#### Work instruction:
Take the listing below and write it out again exactly, skipping any picture that it holds.

#### Data supplied:
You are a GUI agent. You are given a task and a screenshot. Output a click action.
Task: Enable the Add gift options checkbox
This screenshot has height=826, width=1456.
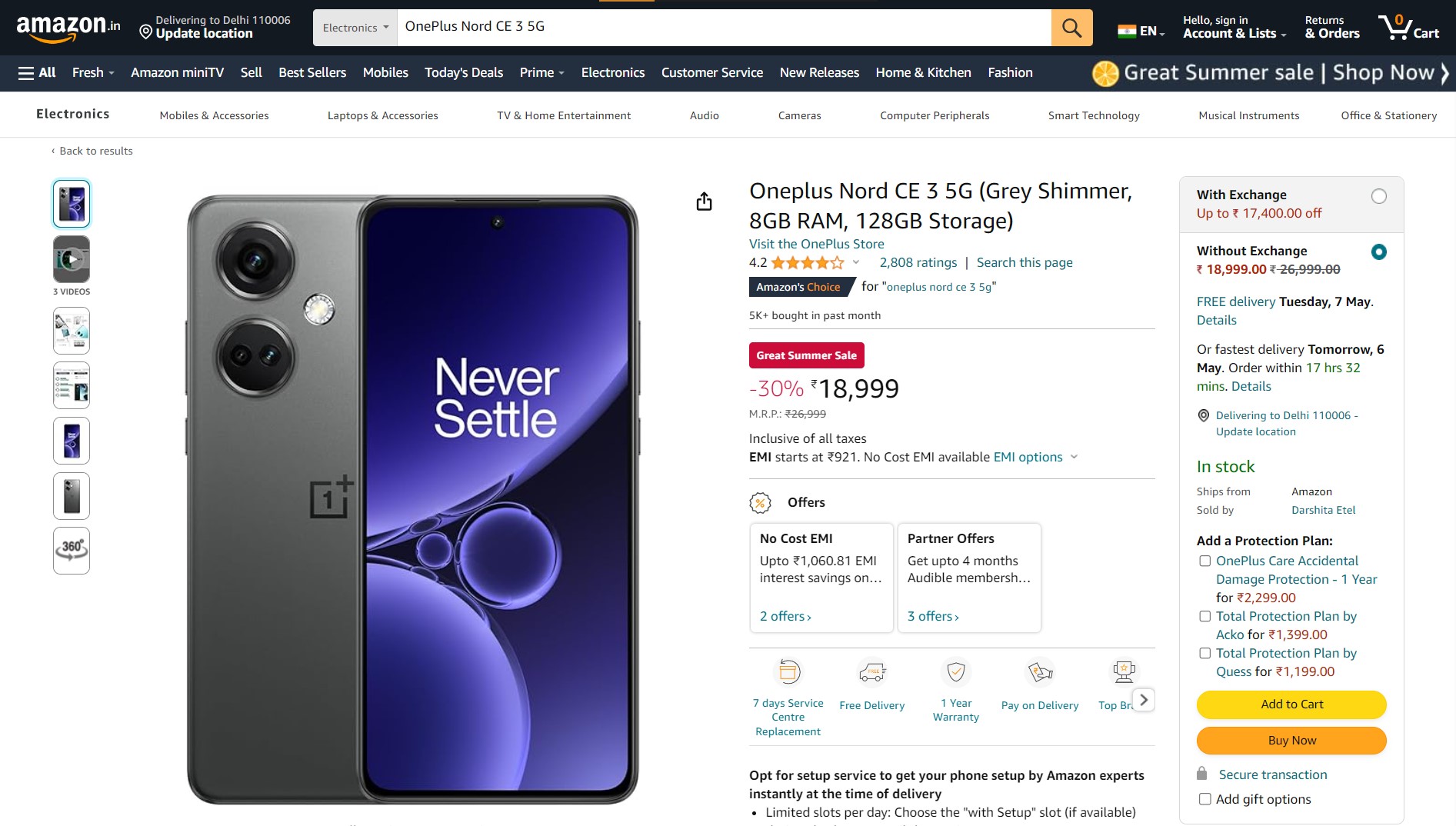tap(1204, 800)
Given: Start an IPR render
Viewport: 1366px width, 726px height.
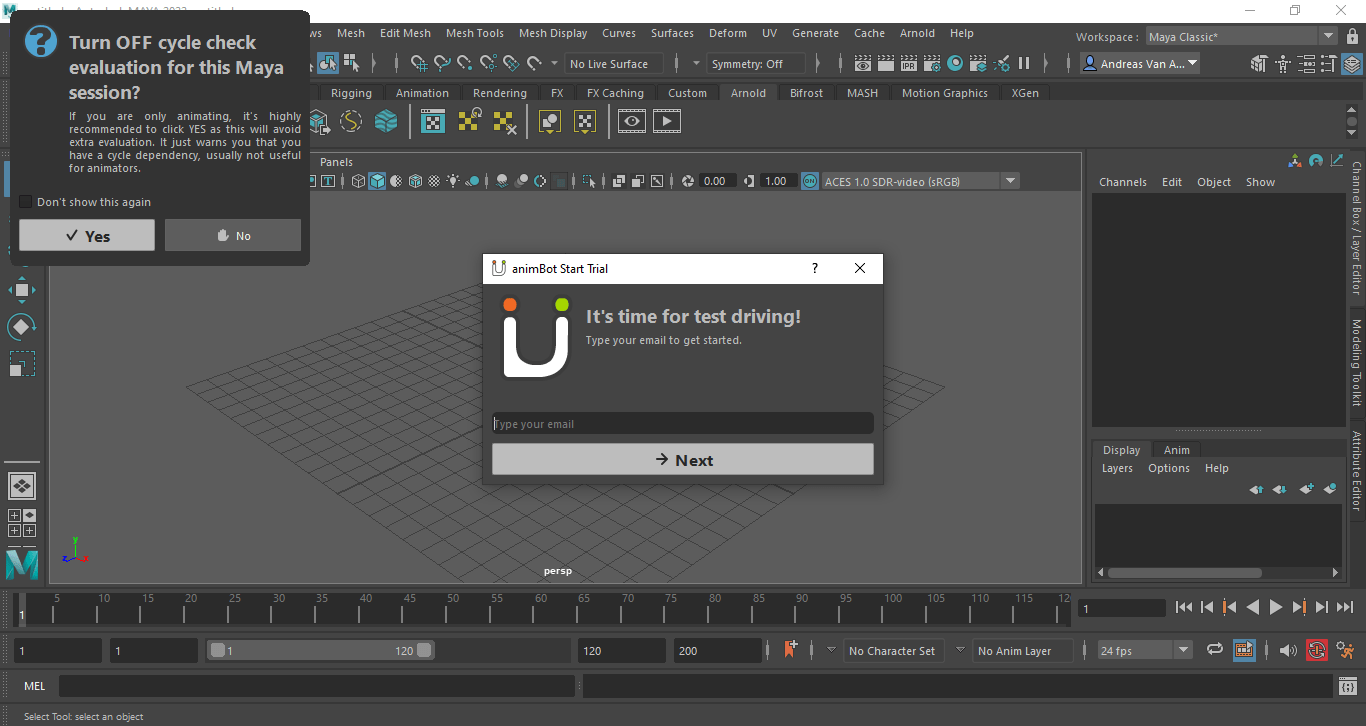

#### Exercise solution:
You are a GUI agent. You are given a task and a screenshot. Output a click action.
Task: Enable the Add gift options checkbox
This screenshot has height=826, width=1456.
tap(1204, 800)
Given: Start an IPR render
Viewport: 1366px width, 726px height.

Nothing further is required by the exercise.